Hydrogen has a critical temperature of 33K. So you can't get a true liquid simply by pressurizing room temperature hydrogen. It would be a supercritical fluid. You can squeeze more into a container with higher pressure, but it won't be a liquid.
Liquification can make transporting some materials easier (like propane, LNG). Once liquified, the materials can remain in this state with sufficient pressure. They can be poured, drain through valves, etc. There is some vapor present, but you can often move the liquid and ignore the amount in vapor.

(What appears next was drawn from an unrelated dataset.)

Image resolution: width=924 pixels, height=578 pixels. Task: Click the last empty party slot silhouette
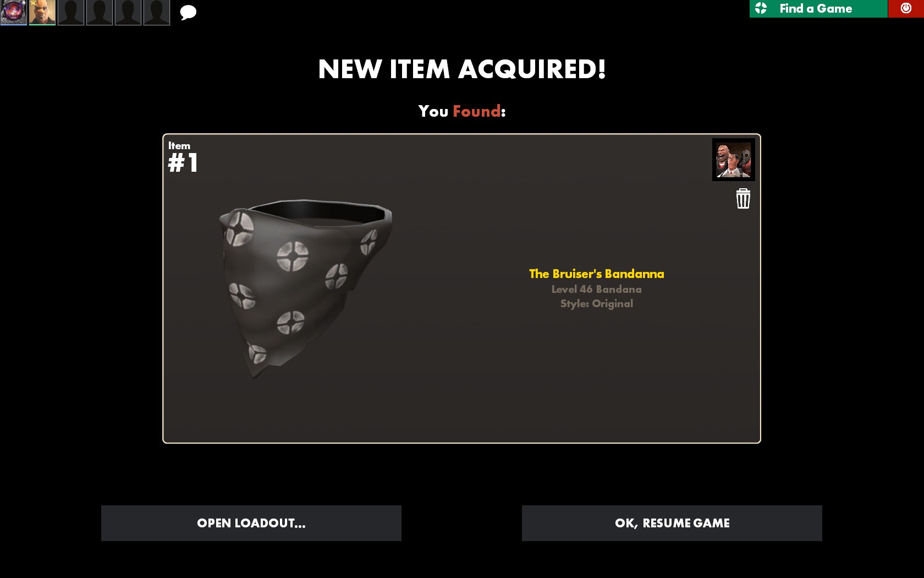point(157,13)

With materials where the critital temperature is low, you can't do this step at room temperature. Instead of liquifying, the material just gets denser and denser, but still acts in many ways like a gas. There's no fluid portion that you can pour. The fluid will expand to fill a container like a gas.

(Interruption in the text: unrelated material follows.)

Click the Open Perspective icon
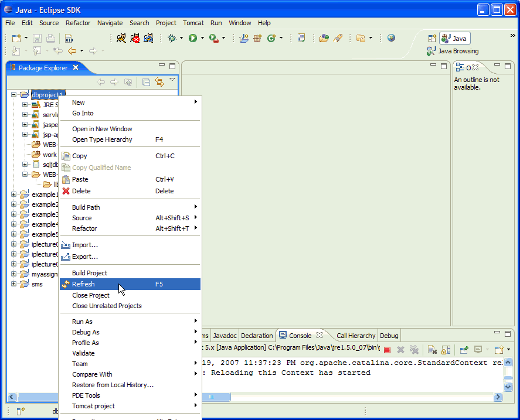The image size is (520, 420). [432, 39]
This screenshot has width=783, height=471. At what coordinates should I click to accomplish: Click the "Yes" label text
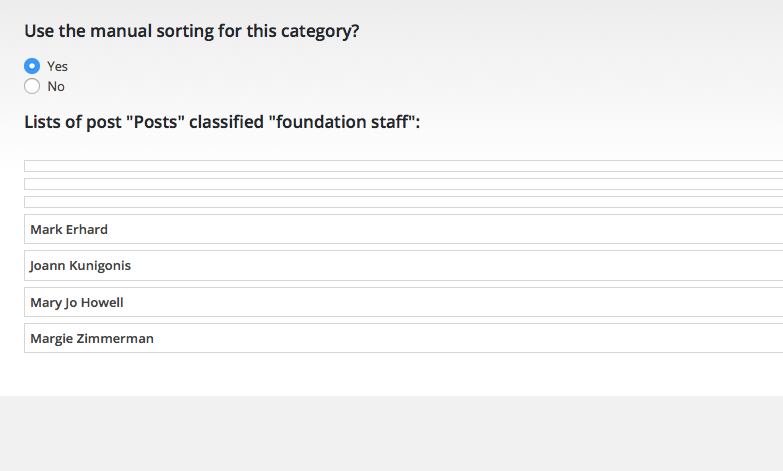coord(57,66)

This doesn't put a hard limit on the density you can reach. You can theoretically make a container of supercritical hydrogen as dense as cryogenic liquid hydrogen. The problem is that the pressures needed to do so are huge. You would need massively strong tanks and valves. Any leak or failure would be very dangerous. You might be able to compress a few grams of hydrogen to the density you want. But at room temperature, the device to hold it at that pressure might have to be several hundred kg or more to not fail. So the engineering side usually means that this is never done. You lose more in the cost and complexity of the necessary equipment than you gain from the extra quantity that can be squeezed into the tank.